Esta luna de oro, blanca, melón neurasténico de los espacios siderales.
Pasa la luna con su luz cenicienta. Que es un velo de la misericordia solar que va por el Oriente.
Luna democrática, sobre tu geometría iluminada caen millares de ojos municipales y civiles.
¡Ultra! –hermanos iniciados– que vuestros corazones jueguen con esta pelota pagana conducidos por el celo de las hiperestesias de lo subconsciente. Que los ojos, circunferencias equidistantes y eruditas, se liberten de ese tig-tag literario que significa la luna pálida.
El Ultraísmo es el carácter literario, la nueva voluntad libre, el allá misterioso que cada uno esculpe desde Su Yo pretérito y futuro. Es un vuelo desde la verdad de cuatro patas –(la ciencia, la moral, el academicismo, la historia, la erudición)– de libertad.
Hay en el mundo objetivo mucho papel pautado y cuadriculado. Que usa el hombre-acorbatado, el que camina prejuicioso y firmado.
El Ultra es nuestra lucecita en la paradójica obscuridad de las iluminaciones solares. Cada uno se crea su aurora y se alumbra su entierro al infinito.
El ultraísta es padre de Su Yo. Con su amor, como en la generación, criará a su hijo.
La vacilación, el enfado, la paradoja maternal, es amor.
El mundo, el paisaje, las almas, se darán en Su Yo, múltiplemente, como un desfile ante un palacio de espejos de todas las coloraciones y potencias.
Luces sinceras, fantasmagorías honradas, sentidas, lejos de las afirmaciones de emboscada, obra de la ganzúa literaria y del pedestrismo.
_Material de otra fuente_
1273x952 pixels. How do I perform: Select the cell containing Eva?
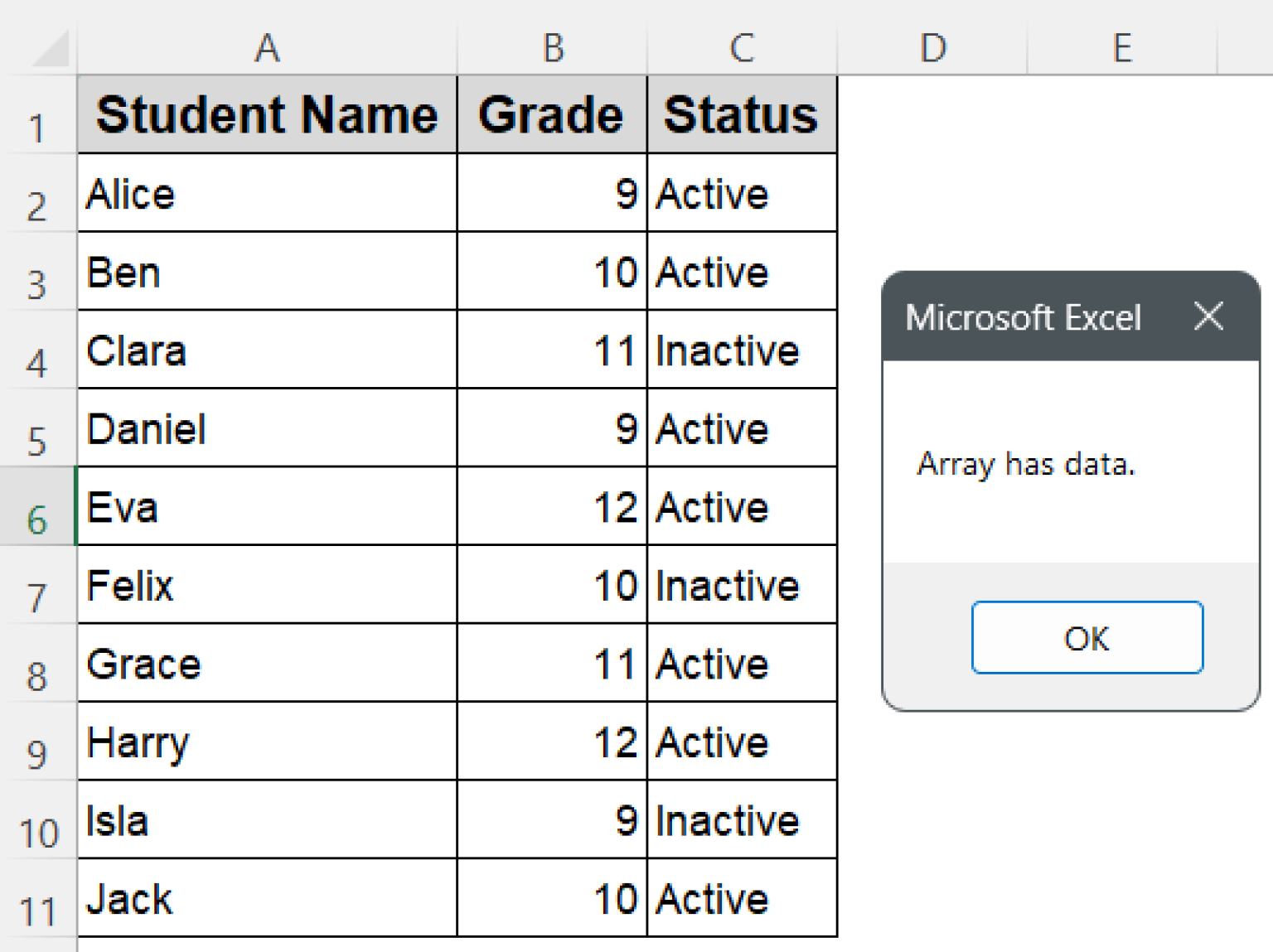267,507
El Ultra es una llama alargada.
Esa nueva purificación de la llama microcosmos, cuya vida, vacilante y antitética produce la extrañeza del profano.
Es verídico lo sucedido.
El hecho, corporalmente de sombras, ocurrió en un café.
—¡Caballero! –dijimos a nuestro vecino de velador, ese hombre que cuando nos abstraemos ultraístamente, le creemos enterrado.
El vecino de velador no contestó.
–¿Por qué me arroja su mono a mis hombros?
Es intolerable que un caballero nos arroje un mono.
Malditas leyes de policía urbana.
Pero no –¡horror, lejos, lejos de mí los psiquiatras!– creo que todo sería una ligera vibración a lo largo de la médula, que me interroga como cuerda de violín.